Sunday, July 11, 2010

#23



A recommendation from Shelley via the Comments section, How To Survive in Your Native Land is about teaching in American public schools during the '60s. Apparently not much has changed: Herndon catalogues his frustration with worthless requirements, mandatory curricula, tests which don't measure anything meaningful, insipid and petty bureaucrats, passing fads in educational theory which swamp teachers with new requirements, texts, methods and tests which continue to fail to teach anyone anything. He notes how most teachers blame the kids and how most kids blame the teachers and how this is an untenable situation and that inevitably schools are zones of hopeless re-teaching of the same shit every year to keep kids busy until they grown enough to get the fuck out.

His text is surprisingly salty: he drops f-bombs, his students photograph their tits and dicks in the booth at the mall and then pass the pictures around at school, they smoke weed and torture class room pets. Some of the stuff which happens in his classroom is very familiar to me; so are many of his reactions. I like his analysis of schools as institutions, and his definition of institutions as places which do the exact opposite of their intended purpose: for example, a bank is intended to save your money for you, but they exist only to get you to borrow more money from them at interest. Schools are intended to educate the young, but they spend most of their time doing exactly the opposite, tracking kids and dumbing them down, etc.

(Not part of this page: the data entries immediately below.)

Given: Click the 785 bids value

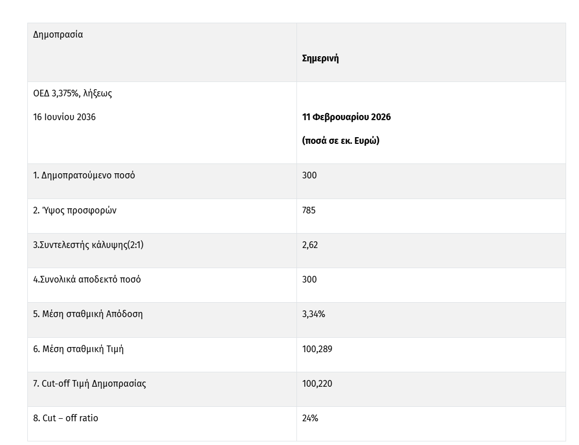Looking at the screenshot, I should 309,210.
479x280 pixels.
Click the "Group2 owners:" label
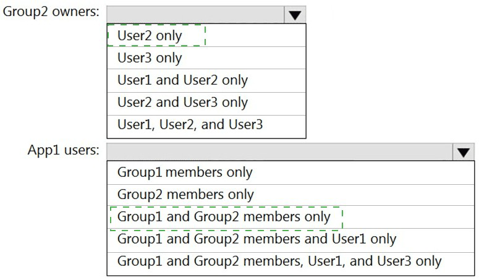point(51,13)
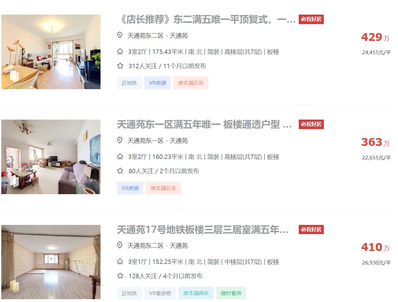Click the location pin icon for 天通苑东一区
The height and width of the screenshot is (302, 398).
120,140
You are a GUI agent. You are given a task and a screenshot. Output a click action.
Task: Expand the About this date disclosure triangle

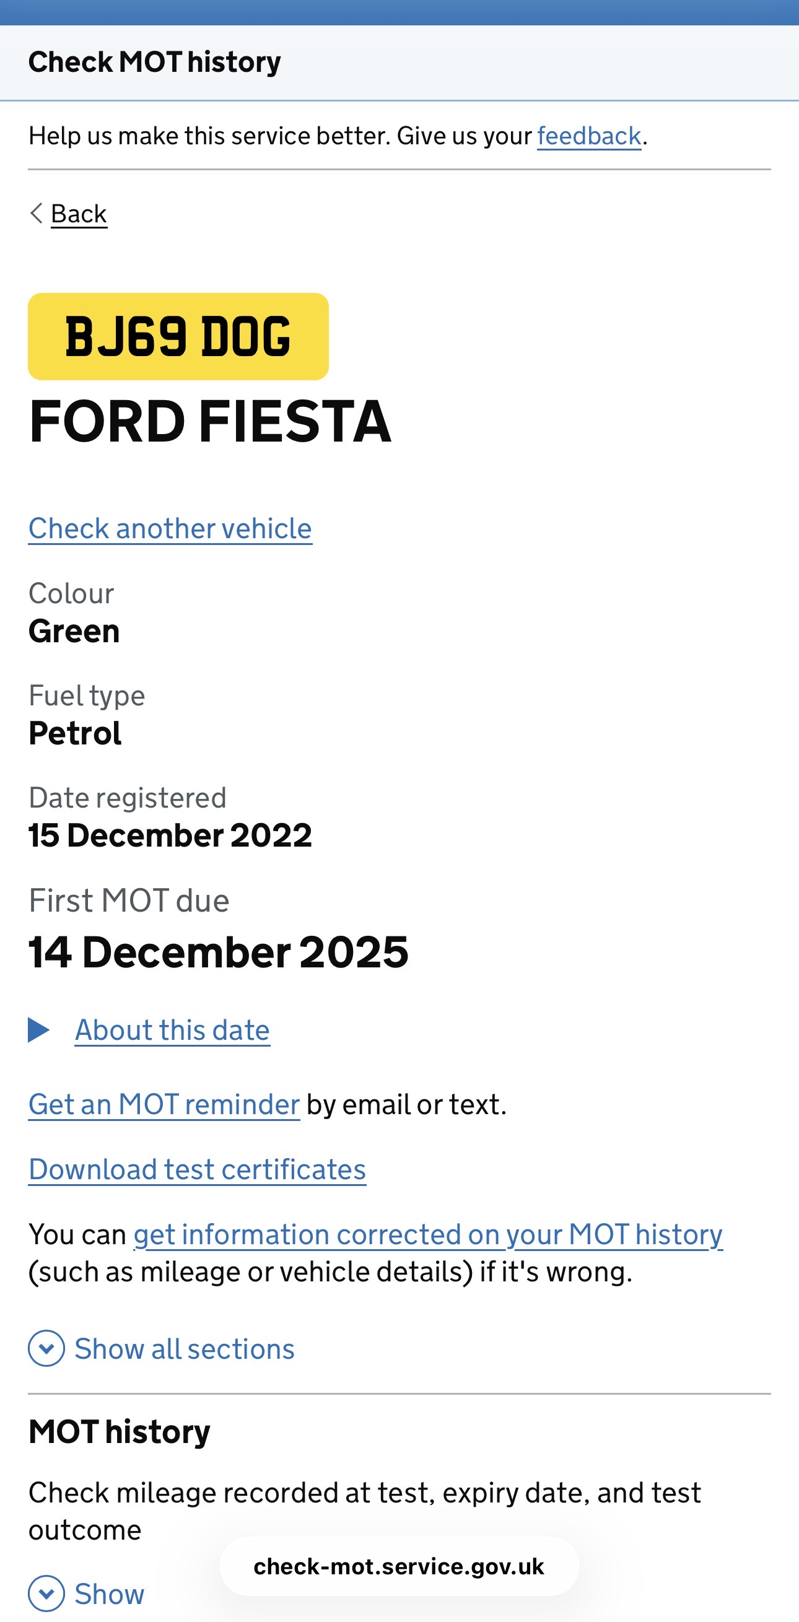point(39,1030)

Herndon's obviously read Kerouac, and perhaps Rexroth's Autobiographical Novel as well. His Beat mode of storytelling is well-suited to the absurdities he describes.

1 comment:

Shelley said...

From out here in California where the economy is writhing in agony like a dinosaur sinking into a tar pit, I am laughing at two things: first, your bald disclaimer: "I have no marketable skills."

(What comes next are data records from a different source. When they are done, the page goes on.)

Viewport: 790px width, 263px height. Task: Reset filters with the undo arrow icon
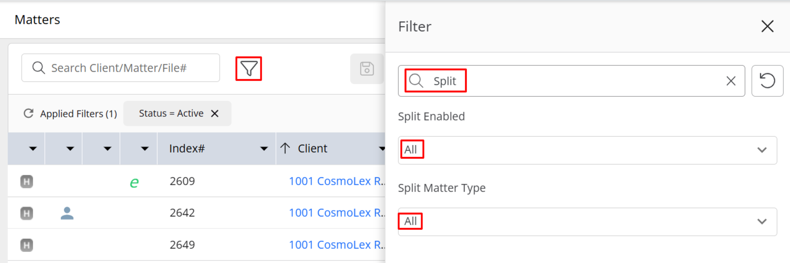(767, 81)
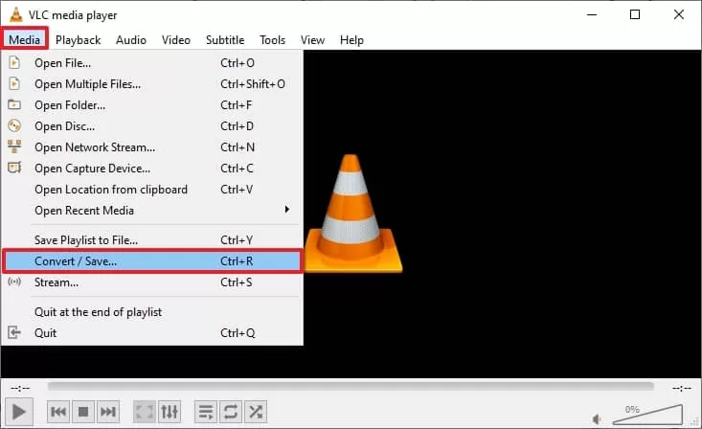
Task: Toggle random shuffle playback icon
Action: click(256, 412)
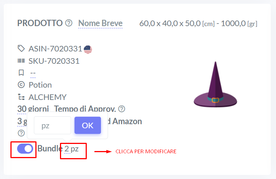Click the pz quantity input field
This screenshot has width=276, height=179.
(x=53, y=125)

Second, I forgot I mentioned the Herndon book, so was filled with shock and delight when I saw the cover here. Truly, that book more than any other has helped me survive (day by day) teaching, as well as dealing with any institution in this increasingly institutionalized society.

And thank you so much for putting me up on your blog list! It's helping me celebrate today,which is the 50th anniversary of To Kill a Mockingbird.

P.S. My "word verification" isn't some kind of drunken insult against me, is it? The word seems to be: "urabiish."